## Exercise requirements
Copy every one of the following rows back out unchanged, keeping each character and line break as it appears.

## Records provided

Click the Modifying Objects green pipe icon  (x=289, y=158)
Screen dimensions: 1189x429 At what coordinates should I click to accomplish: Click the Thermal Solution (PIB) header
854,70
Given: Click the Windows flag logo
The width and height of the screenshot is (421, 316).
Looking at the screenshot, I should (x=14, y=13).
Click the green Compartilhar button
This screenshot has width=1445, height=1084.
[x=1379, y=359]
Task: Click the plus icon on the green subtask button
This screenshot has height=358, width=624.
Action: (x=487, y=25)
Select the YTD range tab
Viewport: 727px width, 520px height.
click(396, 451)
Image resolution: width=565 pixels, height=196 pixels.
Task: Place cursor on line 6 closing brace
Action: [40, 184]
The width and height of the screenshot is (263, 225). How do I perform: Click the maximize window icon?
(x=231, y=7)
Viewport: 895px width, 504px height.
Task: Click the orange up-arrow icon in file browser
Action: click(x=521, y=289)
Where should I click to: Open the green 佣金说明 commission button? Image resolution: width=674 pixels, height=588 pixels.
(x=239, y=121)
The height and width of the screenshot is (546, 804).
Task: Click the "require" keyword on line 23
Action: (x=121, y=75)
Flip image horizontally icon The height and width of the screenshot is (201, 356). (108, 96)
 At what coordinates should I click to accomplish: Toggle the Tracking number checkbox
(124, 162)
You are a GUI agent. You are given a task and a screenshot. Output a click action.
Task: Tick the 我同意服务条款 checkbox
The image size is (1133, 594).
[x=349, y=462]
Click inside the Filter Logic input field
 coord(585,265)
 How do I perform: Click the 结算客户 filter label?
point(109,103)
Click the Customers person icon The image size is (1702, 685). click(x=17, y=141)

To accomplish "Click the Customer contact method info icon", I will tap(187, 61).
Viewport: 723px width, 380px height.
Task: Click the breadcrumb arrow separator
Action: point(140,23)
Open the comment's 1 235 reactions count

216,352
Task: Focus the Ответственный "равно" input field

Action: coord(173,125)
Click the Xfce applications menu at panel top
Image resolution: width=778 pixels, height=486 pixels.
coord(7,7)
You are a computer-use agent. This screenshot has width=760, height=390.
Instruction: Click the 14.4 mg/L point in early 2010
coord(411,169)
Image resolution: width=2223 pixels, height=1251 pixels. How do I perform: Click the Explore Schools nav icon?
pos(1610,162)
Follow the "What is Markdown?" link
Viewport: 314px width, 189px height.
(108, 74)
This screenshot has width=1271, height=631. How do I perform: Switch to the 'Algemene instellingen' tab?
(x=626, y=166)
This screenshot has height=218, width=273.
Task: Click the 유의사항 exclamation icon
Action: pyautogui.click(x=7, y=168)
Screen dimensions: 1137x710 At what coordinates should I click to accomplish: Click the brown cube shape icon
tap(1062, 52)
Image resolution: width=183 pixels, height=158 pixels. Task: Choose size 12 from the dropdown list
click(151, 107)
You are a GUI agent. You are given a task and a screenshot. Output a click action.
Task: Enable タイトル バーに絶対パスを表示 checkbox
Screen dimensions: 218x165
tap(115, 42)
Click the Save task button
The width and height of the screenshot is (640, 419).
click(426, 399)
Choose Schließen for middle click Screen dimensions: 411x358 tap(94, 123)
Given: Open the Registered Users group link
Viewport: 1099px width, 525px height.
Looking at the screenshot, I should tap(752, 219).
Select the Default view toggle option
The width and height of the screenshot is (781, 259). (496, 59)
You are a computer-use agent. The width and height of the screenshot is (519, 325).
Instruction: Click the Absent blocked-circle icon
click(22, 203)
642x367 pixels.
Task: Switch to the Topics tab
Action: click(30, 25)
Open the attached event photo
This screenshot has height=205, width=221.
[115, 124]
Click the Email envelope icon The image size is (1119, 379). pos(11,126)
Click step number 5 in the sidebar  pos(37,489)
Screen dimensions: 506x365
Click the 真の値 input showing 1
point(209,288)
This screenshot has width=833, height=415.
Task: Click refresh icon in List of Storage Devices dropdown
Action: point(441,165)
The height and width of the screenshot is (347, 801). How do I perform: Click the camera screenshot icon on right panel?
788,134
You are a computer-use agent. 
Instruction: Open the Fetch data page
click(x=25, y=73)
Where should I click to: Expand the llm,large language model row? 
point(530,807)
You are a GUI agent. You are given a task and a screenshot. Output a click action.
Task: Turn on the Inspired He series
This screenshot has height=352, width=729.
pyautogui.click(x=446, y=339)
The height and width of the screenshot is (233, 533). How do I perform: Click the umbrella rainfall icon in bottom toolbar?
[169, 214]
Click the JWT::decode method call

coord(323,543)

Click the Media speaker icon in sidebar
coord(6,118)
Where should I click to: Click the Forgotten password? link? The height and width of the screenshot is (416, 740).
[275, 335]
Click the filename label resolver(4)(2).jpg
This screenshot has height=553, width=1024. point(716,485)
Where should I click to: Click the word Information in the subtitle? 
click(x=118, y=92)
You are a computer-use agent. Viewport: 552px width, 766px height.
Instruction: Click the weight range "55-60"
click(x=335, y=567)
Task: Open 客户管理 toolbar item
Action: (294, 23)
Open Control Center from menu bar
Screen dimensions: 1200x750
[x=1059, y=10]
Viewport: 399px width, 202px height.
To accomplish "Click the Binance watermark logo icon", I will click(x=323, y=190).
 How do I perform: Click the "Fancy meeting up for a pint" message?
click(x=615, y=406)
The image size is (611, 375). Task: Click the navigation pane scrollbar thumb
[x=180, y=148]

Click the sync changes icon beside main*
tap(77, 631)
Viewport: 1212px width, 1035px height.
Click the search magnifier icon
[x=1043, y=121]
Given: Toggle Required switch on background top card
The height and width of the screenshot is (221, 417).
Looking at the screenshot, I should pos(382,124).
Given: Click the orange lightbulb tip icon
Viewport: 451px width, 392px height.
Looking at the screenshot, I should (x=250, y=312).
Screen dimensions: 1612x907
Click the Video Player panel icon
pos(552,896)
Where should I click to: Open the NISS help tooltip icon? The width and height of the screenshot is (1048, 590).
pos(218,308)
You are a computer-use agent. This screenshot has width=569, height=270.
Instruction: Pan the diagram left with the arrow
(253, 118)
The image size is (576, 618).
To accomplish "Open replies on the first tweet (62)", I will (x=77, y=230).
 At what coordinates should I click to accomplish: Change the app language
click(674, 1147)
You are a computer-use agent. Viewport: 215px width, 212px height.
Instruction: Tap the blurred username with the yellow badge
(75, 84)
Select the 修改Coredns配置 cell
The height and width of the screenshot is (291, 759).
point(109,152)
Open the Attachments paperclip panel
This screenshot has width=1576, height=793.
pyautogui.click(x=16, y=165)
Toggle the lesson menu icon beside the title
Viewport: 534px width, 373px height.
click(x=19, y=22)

## Correct answer
Click the Modifying Objects green pipe icon  (x=289, y=158)
Screen dimensions: 1189x429 At what coordinates should I click to accomplish: Click the Thermal Solution (PIB) header
854,70
Given: Click the Windows flag logo
The width and height of the screenshot is (421, 316).
Looking at the screenshot, I should (x=14, y=13).
Click the green Compartilhar button
This screenshot has width=1445, height=1084.
[x=1379, y=359]
Task: Click the plus icon on the green subtask button
This screenshot has height=358, width=624.
Action: (x=487, y=25)
Select the YTD range tab
Viewport: 727px width, 520px height.
click(396, 451)
Image resolution: width=565 pixels, height=196 pixels.
Task: Place cursor on line 6 closing brace
Action: [40, 184]
The width and height of the screenshot is (263, 225). How do I perform: Click the maximize window icon?
(x=231, y=7)
Viewport: 895px width, 504px height.
Task: Click the orange up-arrow icon in file browser
Action: click(x=521, y=289)
Where should I click to: Open the green 佣金说明 commission button? Image resolution: width=674 pixels, height=588 pixels.
(x=239, y=121)
The height and width of the screenshot is (546, 804).
Task: Click the "require" keyword on line 23
Action: (x=121, y=75)
Flip image horizontally icon The height and width of the screenshot is (201, 356). (108, 96)
 At what coordinates should I click to accomplish: Toggle the Tracking number checkbox
(124, 162)
You are a GUI agent. You are given a task and a screenshot. Output a click action.
Task: Tick the 我同意服务条款 checkbox
The image size is (1133, 594).
[x=349, y=462]
Click inside the Filter Logic input field
 coord(585,265)
 How do I perform: Click the 结算客户 filter label?
point(109,103)
Click the Customers person icon The image size is (1702, 685). click(x=17, y=141)

To accomplish "Click the Customer contact method info icon", I will tap(187, 61).
Viewport: 723px width, 380px height.
Task: Click the breadcrumb arrow separator
Action: point(140,23)
Open the comment's 1 235 reactions count

216,352
Task: Focus the Ответственный "равно" input field

Action: coord(173,125)
Click the Xfce applications menu at panel top
Image resolution: width=778 pixels, height=486 pixels.
coord(7,7)
You are a computer-use agent. This screenshot has width=760, height=390.
Instruction: Click the 14.4 mg/L point in early 2010
coord(411,169)
Image resolution: width=2223 pixels, height=1251 pixels. How do I perform: Click the Explore Schools nav icon?
pos(1610,162)
Follow the "What is Markdown?" link
Viewport: 314px width, 189px height.
(108, 74)
This screenshot has width=1271, height=631. How do I perform: Switch to the 'Algemene instellingen' tab?
(x=626, y=166)
This screenshot has height=218, width=273.
Task: Click the 유의사항 exclamation icon
Action: pyautogui.click(x=7, y=168)
Screen dimensions: 1137x710 At what coordinates should I click to accomplish: Click the brown cube shape icon
tap(1062, 52)
Image resolution: width=183 pixels, height=158 pixels. Task: Choose size 12 from the dropdown list
click(151, 107)
You are a GUI agent. You are given a task and a screenshot. Output a click action.
Task: Enable タイトル バーに絶対パスを表示 checkbox
Screen dimensions: 218x165
tap(115, 42)
Click the Save task button
The width and height of the screenshot is (640, 419).
click(426, 399)
Choose Schließen for middle click Screen dimensions: 411x358 tap(94, 123)
Given: Open the Registered Users group link
Viewport: 1099px width, 525px height.
Looking at the screenshot, I should tap(752, 219).
Select the Default view toggle option
The width and height of the screenshot is (781, 259). (496, 59)
You are a computer-use agent. The width and height of the screenshot is (519, 325).
Instruction: Click the Absent blocked-circle icon
click(22, 203)
642x367 pixels.
Task: Switch to the Topics tab
Action: click(30, 25)
Open the attached event photo
This screenshot has height=205, width=221.
[115, 124]
Click the Email envelope icon The image size is (1119, 379). pos(11,126)
Click step number 5 in the sidebar  pos(37,489)
Screen dimensions: 506x365
Click the 真の値 input showing 1
point(209,288)
This screenshot has width=833, height=415.
Task: Click refresh icon in List of Storage Devices dropdown
Action: point(441,165)
The height and width of the screenshot is (347, 801). How do I perform: Click the camera screenshot icon on right panel?
788,134
You are a computer-use agent. 
Instruction: Open the Fetch data page
click(x=25, y=73)
Where should I click to: Expand the llm,large language model row? 
point(530,807)
You are a GUI agent. You are given a task and a screenshot. Output a click action.
Task: Turn on the Inspired He series
This screenshot has height=352, width=729.
pyautogui.click(x=446, y=339)
The height and width of the screenshot is (233, 533). How do I perform: Click the umbrella rainfall icon in bottom toolbar?
[169, 214]
Click the JWT::decode method call

coord(323,543)

Click the Media speaker icon in sidebar
coord(6,118)
Where should I click to: Click the Forgotten password? link? The height and width of the screenshot is (416, 740).
[275, 335]
Click the filename label resolver(4)(2).jpg
This screenshot has height=553, width=1024. point(716,485)
Where should I click to: Click the word Information in the subtitle? 
click(x=118, y=92)
You are a computer-use agent. Viewport: 552px width, 766px height.
Instruction: Click the weight range "55-60"
click(x=335, y=567)
Task: Open 客户管理 toolbar item
Action: (294, 23)
Open Control Center from menu bar
Screen dimensions: 1200x750
[x=1059, y=10]
Viewport: 399px width, 202px height.
To accomplish "Click the Binance watermark logo icon", I will click(x=323, y=190).
 How do I perform: Click the "Fancy meeting up for a pint" message?
click(x=615, y=406)
The image size is (611, 375). Task: Click the navigation pane scrollbar thumb
[x=180, y=148]

Click the sync changes icon beside main*
tap(77, 631)
Viewport: 1212px width, 1035px height.
Click the search magnifier icon
[x=1043, y=121]
Given: Toggle Required switch on background top card
The height and width of the screenshot is (221, 417).
Looking at the screenshot, I should pos(382,124).
Given: Click the orange lightbulb tip icon
Viewport: 451px width, 392px height.
Looking at the screenshot, I should (x=250, y=312).
Screen dimensions: 1612x907
Click the Video Player panel icon
pos(552,896)
Where should I click to: Open the NISS help tooltip icon? The width and height of the screenshot is (1048, 590).
pos(218,308)
You are a computer-use agent. This screenshot has width=569, height=270.
Instruction: Pan the diagram left with the arrow
(253, 118)
The image size is (576, 618).
To accomplish "Open replies on the first tweet (62)", I will (x=77, y=230).
 At what coordinates should I click to accomplish: Change the app language
click(674, 1147)
You are a computer-use agent. Viewport: 215px width, 212px height.
Instruction: Tap the blurred username with the yellow badge
(75, 84)
Select the 修改Coredns配置 cell
The height and width of the screenshot is (291, 759).
point(109,152)
Open the Attachments paperclip panel
This screenshot has width=1576, height=793.
pyautogui.click(x=16, y=165)
Toggle the lesson menu icon beside the title
Viewport: 534px width, 373px height.
click(x=19, y=22)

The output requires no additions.